Credit scores and the housing slump
It’s not often that I recommend articles (or anything else) from the local newspaper, but Rita Savard has an excellent and timely piece today about the adverse impact of credit scores on the home mortgage market. For months lawyers and others in real estate have told me of potential home buyers who’ve been pre-approved by lenders, had signed P&S agreements and have been only days away from closing only to have their financing pulled because of some blip on their credit score – something as simple as buying a new appliance on a credit card. My sense is that the credit agencies and the lenders, once so lax that all that was needed to qualify for a big loan was to be standing upright and breathing, have now gone too far in the other direction and are contributing to the current stagnation in real estate with excessively strict evaluation of risk.
Contrary to your “sense” ( or lack thereof), I believe that a ‘blip’ on a credit score is clear evidence of inability to manage one s finances – i.e., failure to pay bills on time. What better reason for a lender to reject a mortgage loan. That to me is not “going too far in the other direction”.
So Doug, when you buy a new washer at Lowe’s and put it on your charge card and your credit score changes, that’s “clear evidence of inability to manage [your] finances”?
I’m not talking about someone who defaults on payments or is otherwise clearly in financial difficulty. If the lenders had avoided handing hundreds of thousands of dollars to people in that position five years ago we wouldn’t be in the disastrous economic straights we’ve experienced for the past two years.
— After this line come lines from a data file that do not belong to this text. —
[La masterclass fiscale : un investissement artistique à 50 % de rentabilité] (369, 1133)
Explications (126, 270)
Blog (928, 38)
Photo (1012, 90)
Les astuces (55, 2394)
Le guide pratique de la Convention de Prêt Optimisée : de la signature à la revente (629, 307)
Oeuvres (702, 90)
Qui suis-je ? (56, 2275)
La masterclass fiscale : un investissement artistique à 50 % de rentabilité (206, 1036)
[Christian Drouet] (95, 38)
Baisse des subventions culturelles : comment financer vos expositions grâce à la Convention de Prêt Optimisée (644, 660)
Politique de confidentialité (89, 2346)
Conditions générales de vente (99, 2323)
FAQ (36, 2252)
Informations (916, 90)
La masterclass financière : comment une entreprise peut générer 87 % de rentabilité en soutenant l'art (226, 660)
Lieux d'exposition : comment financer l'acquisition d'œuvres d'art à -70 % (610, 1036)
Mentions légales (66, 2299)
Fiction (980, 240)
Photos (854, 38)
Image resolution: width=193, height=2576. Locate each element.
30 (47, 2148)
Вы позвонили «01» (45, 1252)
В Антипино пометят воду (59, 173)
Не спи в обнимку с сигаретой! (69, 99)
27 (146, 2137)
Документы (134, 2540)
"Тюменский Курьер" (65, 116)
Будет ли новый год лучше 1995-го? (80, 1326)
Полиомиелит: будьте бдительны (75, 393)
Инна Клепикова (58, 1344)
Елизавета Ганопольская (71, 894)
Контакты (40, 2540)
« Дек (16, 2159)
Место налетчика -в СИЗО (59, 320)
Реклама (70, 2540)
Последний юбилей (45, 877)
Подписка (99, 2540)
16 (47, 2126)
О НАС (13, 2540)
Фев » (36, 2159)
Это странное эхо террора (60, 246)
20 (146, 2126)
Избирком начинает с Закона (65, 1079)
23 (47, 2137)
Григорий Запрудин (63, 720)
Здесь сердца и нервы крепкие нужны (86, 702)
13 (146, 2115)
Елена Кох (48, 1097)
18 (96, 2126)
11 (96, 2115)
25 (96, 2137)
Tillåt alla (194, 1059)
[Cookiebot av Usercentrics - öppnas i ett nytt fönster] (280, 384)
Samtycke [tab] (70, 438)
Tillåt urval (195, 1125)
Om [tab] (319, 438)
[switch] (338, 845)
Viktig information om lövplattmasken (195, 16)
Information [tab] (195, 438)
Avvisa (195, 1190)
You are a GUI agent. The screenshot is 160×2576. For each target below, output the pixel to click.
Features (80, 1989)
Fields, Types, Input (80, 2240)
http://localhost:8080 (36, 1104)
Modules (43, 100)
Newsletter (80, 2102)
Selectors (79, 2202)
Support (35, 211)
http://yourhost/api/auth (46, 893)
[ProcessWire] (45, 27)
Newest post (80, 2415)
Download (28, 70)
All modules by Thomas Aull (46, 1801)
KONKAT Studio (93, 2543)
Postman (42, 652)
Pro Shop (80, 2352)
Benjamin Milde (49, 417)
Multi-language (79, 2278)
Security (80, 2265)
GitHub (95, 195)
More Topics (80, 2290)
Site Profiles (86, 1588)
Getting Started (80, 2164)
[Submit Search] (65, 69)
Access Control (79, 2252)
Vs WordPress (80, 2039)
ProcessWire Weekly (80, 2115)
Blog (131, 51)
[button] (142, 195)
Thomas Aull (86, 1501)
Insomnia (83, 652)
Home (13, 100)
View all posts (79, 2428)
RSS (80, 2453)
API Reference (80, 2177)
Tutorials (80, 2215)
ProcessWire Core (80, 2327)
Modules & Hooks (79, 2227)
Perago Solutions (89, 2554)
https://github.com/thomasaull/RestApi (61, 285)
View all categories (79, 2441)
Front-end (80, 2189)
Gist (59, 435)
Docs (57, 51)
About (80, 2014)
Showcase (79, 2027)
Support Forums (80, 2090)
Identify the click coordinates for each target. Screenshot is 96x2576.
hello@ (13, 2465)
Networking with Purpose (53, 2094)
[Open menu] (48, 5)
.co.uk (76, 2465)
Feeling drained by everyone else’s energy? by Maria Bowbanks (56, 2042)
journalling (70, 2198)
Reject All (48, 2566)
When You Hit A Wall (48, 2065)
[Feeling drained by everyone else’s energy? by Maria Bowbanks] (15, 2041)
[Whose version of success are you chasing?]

I’m talking about a slavish devotion to a relatively arbitrary mathematical process that is currently keeping people who are good credit risks from purchasing homes. Here’s a real world example: A guy has a $10K credit limit on his charge card and is carrying $5K of charges and has never been late on a payment and has never had a blemish on his credit record. He transfers the balance to another card and that bank decides to drop his credit limit to $5K. Well on his credit score, he’s gone from having 50% available credit usage to having 100% available usage and his credit score plummets. But what’s changed? I’d argue he’s now a better credit risk because he can’t suddenly ring up another $5K in charges but that’s not the way the system works. Suddenly, he’s no longer eligible for the $150K home mortgage he was pre-approved for and the P&S agreement he had signed falls through. That’s what’s happening these days, over and over again.
Dick – I do appreciate your perspective, but I disagree with your analysis. When you purchase anything using your credit card, you should expect that a reduction in your credit worthiness. People with good credit ratings will always be able to buy a home – if it meets the bank established criteria. Arbitrary – yes – perhaps – but real world – absolutely. Without dating myself, I struggled with qualifying or my first home – I needed 25% down of my take home pay (or 33% of my gross). I must have worked the numbers HUNDREDS of times before deciding on a lesser home than I wanted but perfectly suited to my family’s needs. And….this was before I ever had a credit card!!!.
We may have evolved to “a slavish devotion to a relatively arbitrary mathematical process”, but the alternatives suck.
Citing your example, someone with a 10K credit limit owing 5K sounds an alarm for me – especially if he/she opens a new credit card – what is this person trying to prove????.
Again, lots of room for debate here, but remember how far we have evolved from just a generation ago where people actually lost sleep when they fell in arrears.